Coupling them via a synchronous await enqueue_compile() in the ingest path meant that ingest could not succeed unless the job queue broker was reachable.

Decision

Decouple ingest from compilation. Ingest saves the source and returns immediately. Compilation is scheduled asynchronously by a new BackgroundCompiler class (wikimind.jobs.background).

BackgroundCompiler has two modes:

  1. Dev mode (no REDIS_URL environment variable): uses asyncio.create_task() to run compile_source() in the same process as the API server. No Redis required.
  2. Prod mode (REDIS_URL is set): uses arq.create_pool() to enqueue the job via Redis, where a separate ARQ worker picks it up.

Both modes emit WebSocket progress events identically because the underlying compile_source() and lint_wiki() job functions are the same.

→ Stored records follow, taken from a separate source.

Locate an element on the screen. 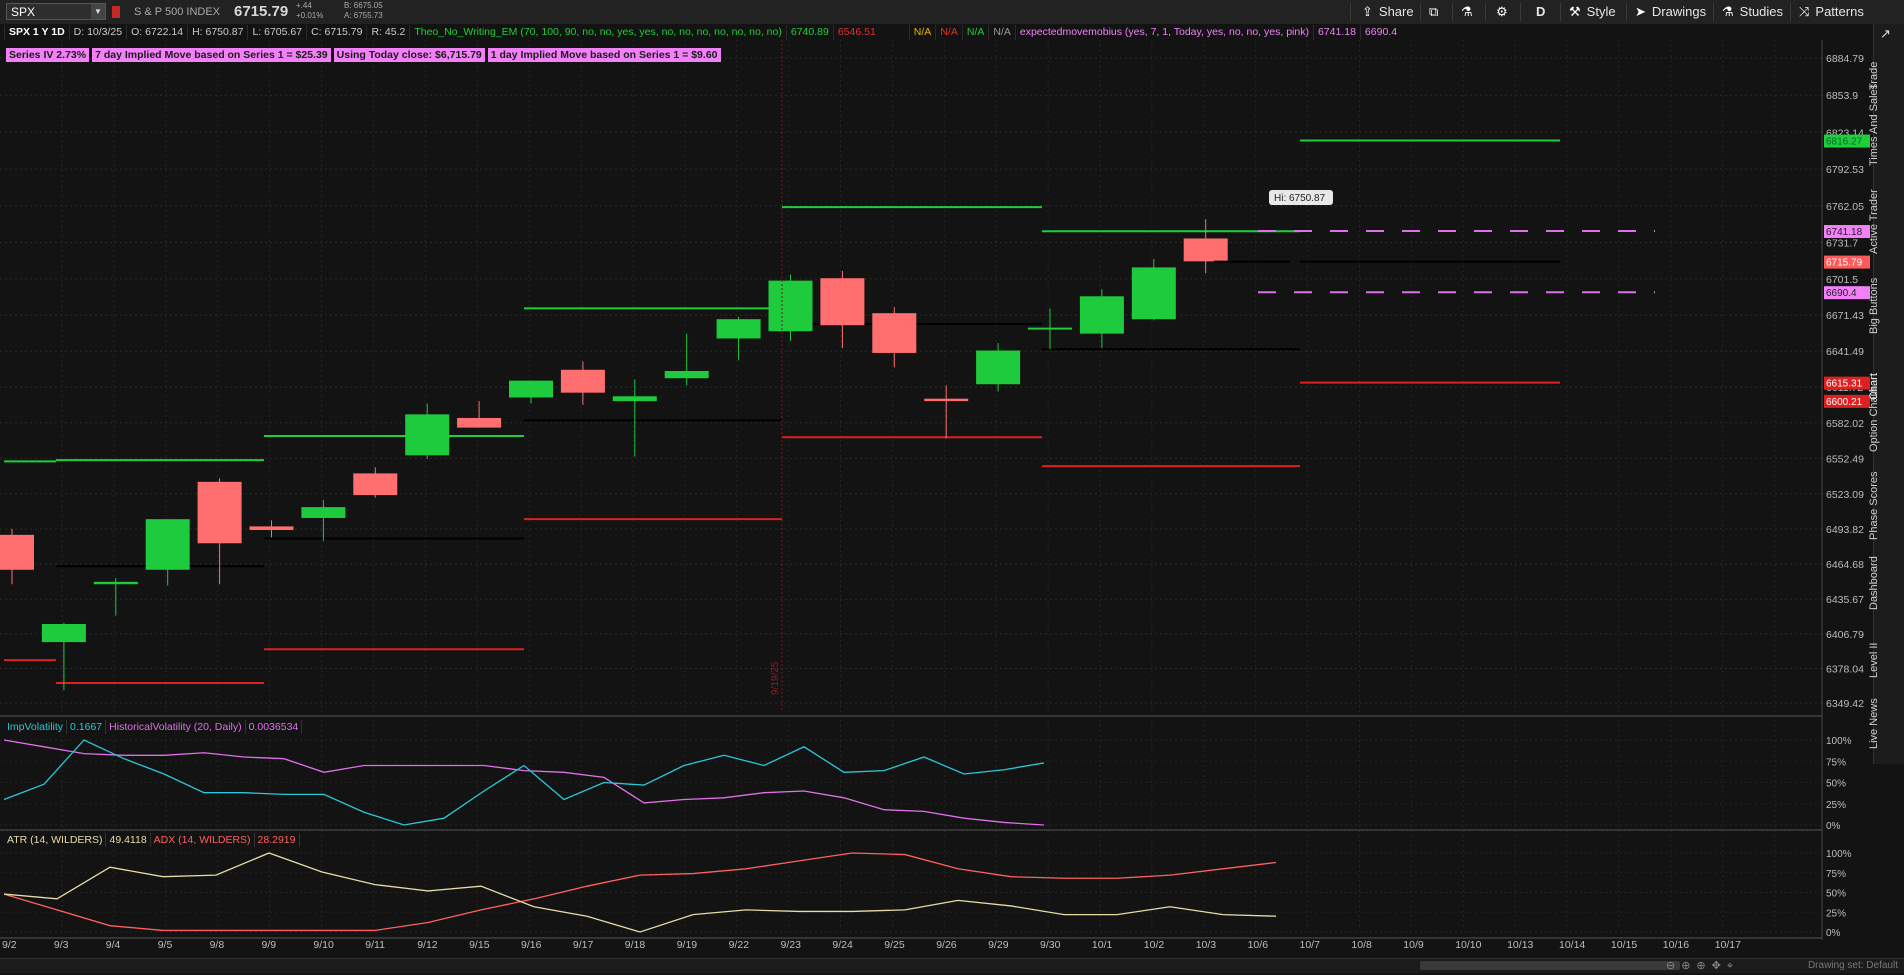 This screenshot has width=1904, height=975. settings-button: ⚙ is located at coordinates (1505, 12). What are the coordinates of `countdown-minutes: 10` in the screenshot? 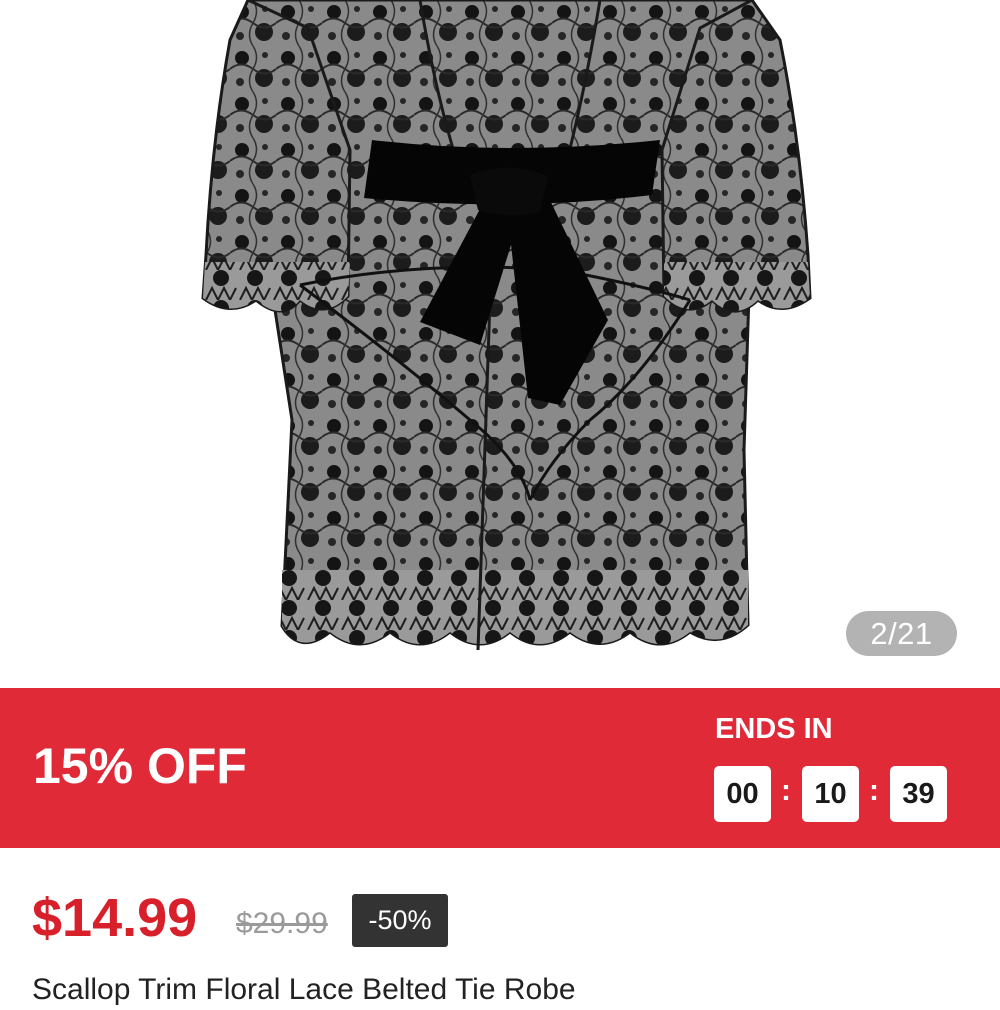 It's located at (830, 794).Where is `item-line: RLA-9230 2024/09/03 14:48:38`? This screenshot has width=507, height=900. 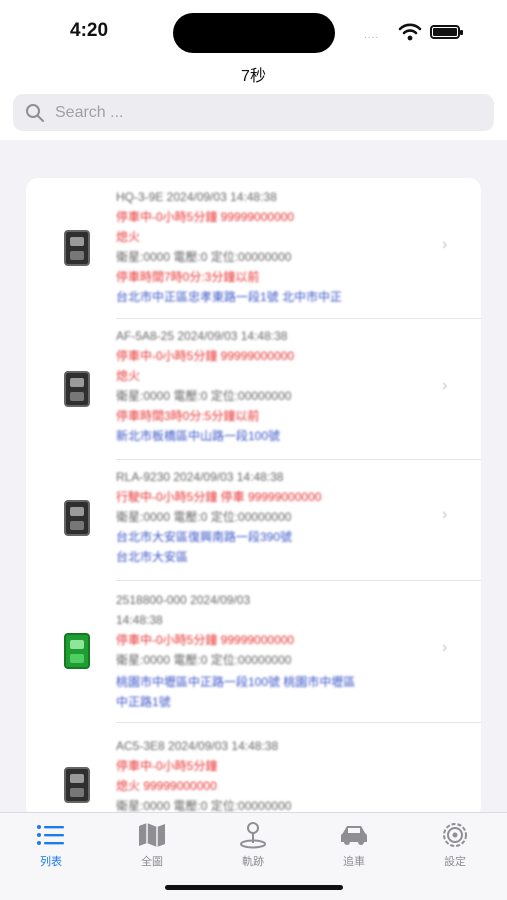 item-line: RLA-9230 2024/09/03 14:48:38 is located at coordinates (200, 477).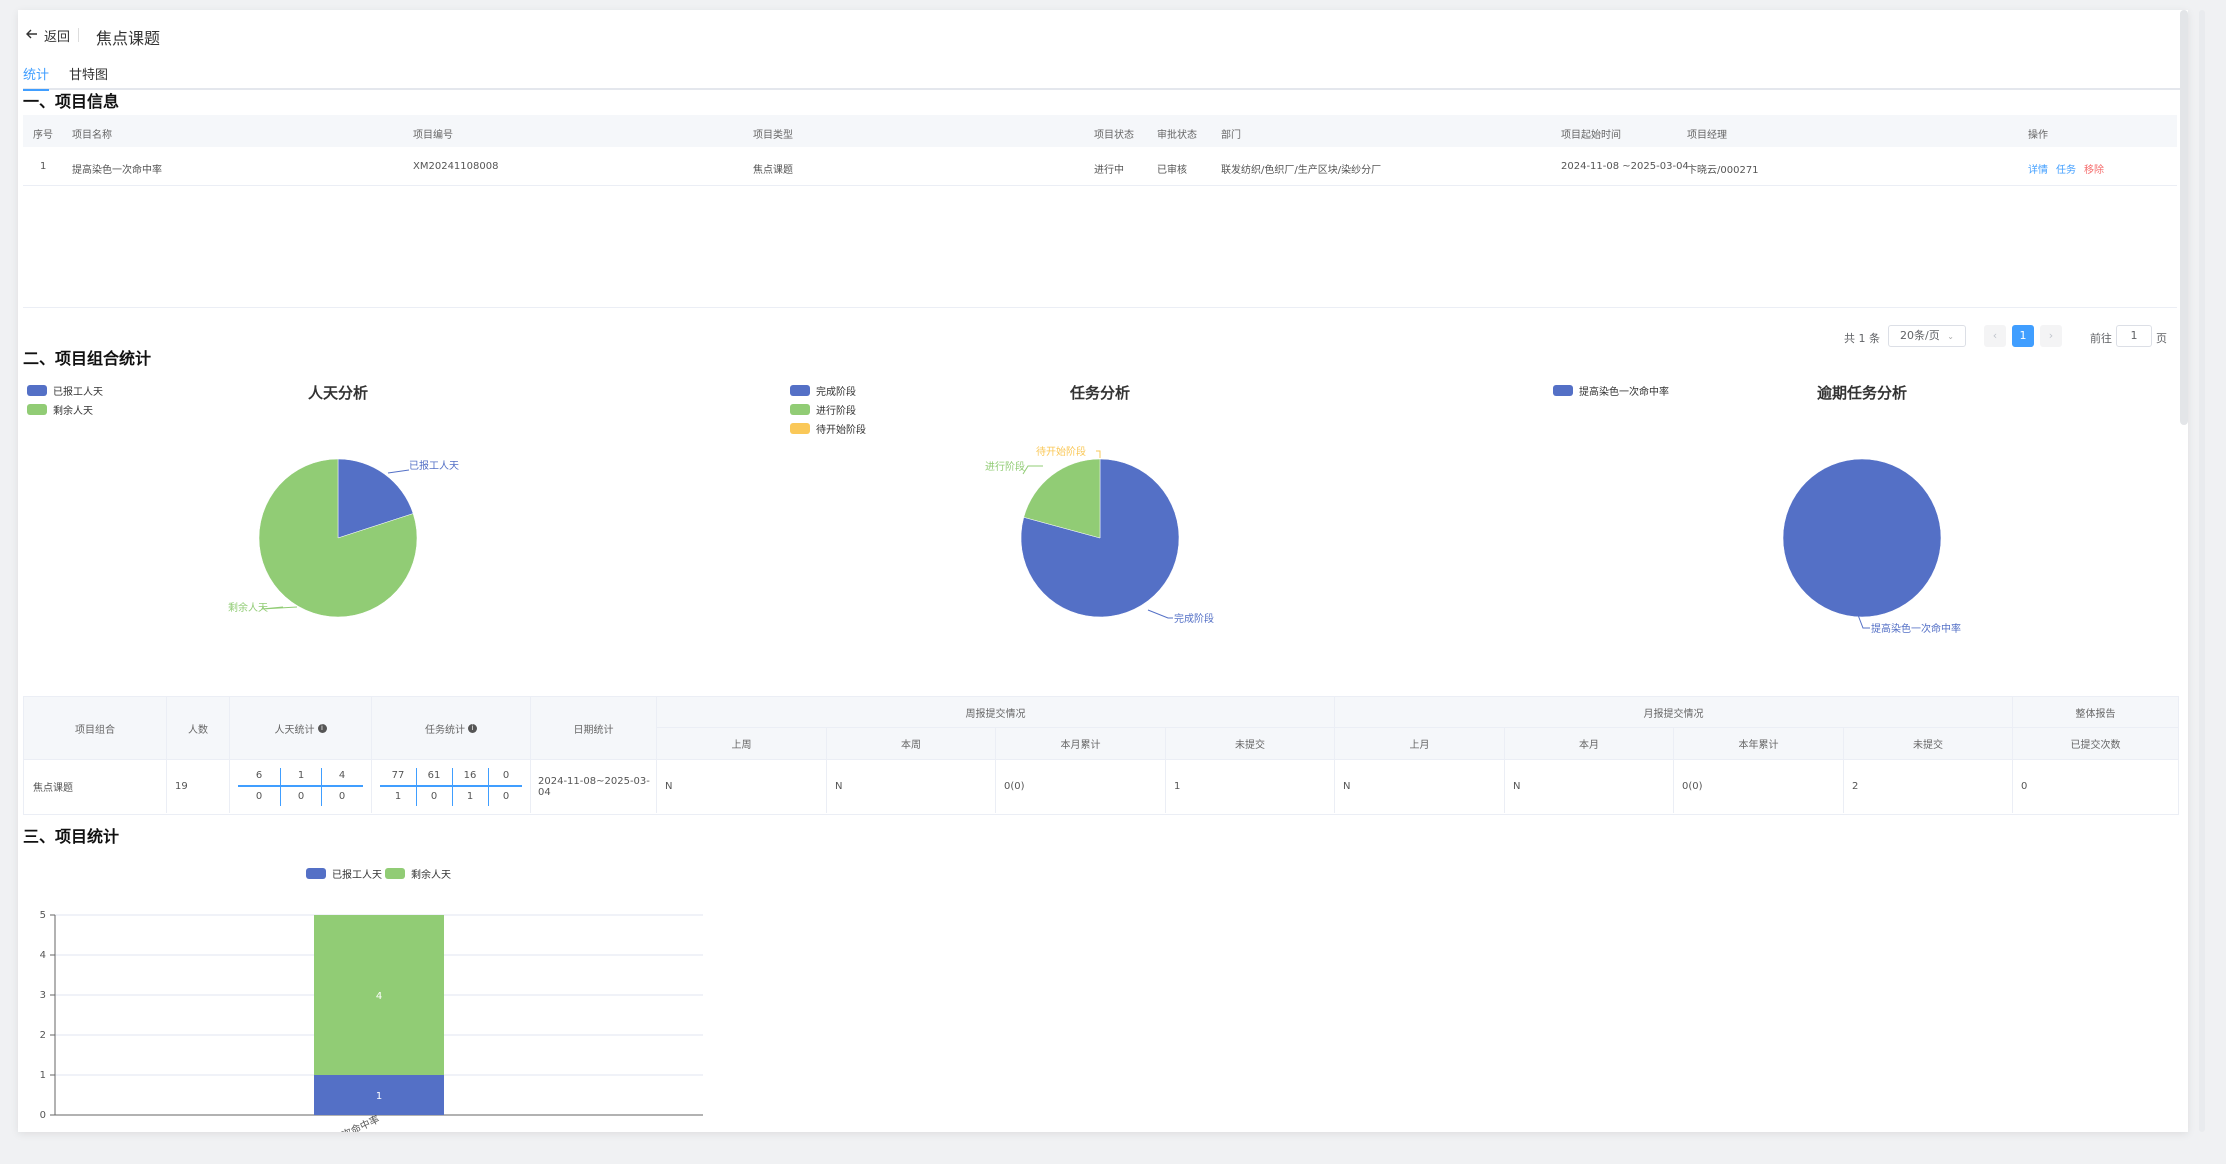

The service layer (wikimind.services.ingest) calls background_compiler.schedule_compile(source.id) after the adapter returns. The compiler service (wikimind.services.compiler) uses BackgroundCompiler for trigger_compile() and trigger_lint().

Alternatives Considered

fakeredis wired into ARQ -- fakeredis runs in-process. ARQ workers run as a separate process (arq wikimind.jobs.worker.WorkerSettings). The worker process would have its own fakeredis instance with no jobs in it. This fundamentally cannot work for cross-process job dispatch.

Synchronous compilation in the ingest path -- Would block the API for 10-30 seconds per ingest call, making the UI unresponsive and preventing parallel ingestion.

Always require Redis -- Adds an infrastructure dependency for local development, violating the zero-dependency principle from ADR-001.

Revision (2026-04-15)

Recompilation is now a first-class action triggered via API, not just at ingest time. See ADR-016 for details. The same BackgroundCompiler class handles both initial compilation and recompilation jobs.

Consequences

Enables: - Zero-dependency dev startup: make dev works without Redis - Ingest endpoints return immediately (< 100 ms) in all environments - Same user experience in dev and prod: WebSocket progress events fire in both modes - The ARQ worker still works unchanged in production

Constrains: - In dev mode, compilation runs in the API server process. A hung LLM call will not block the event loop (it is async) but will consume memory. This is acceptable for local development. - asyncio.create_task() fire-and-forget means dev-mode compilation failures are logged but not surfaced via the HTTP response. This matches the prod behavior where ARQ job failures are also asynchronous.

Supersedes: - ADR-002 (ARQ + fakeredis): fakeredis is no longer used for job dispatch. ARQ remains the production queue, but dev mode uses in-process async tasks.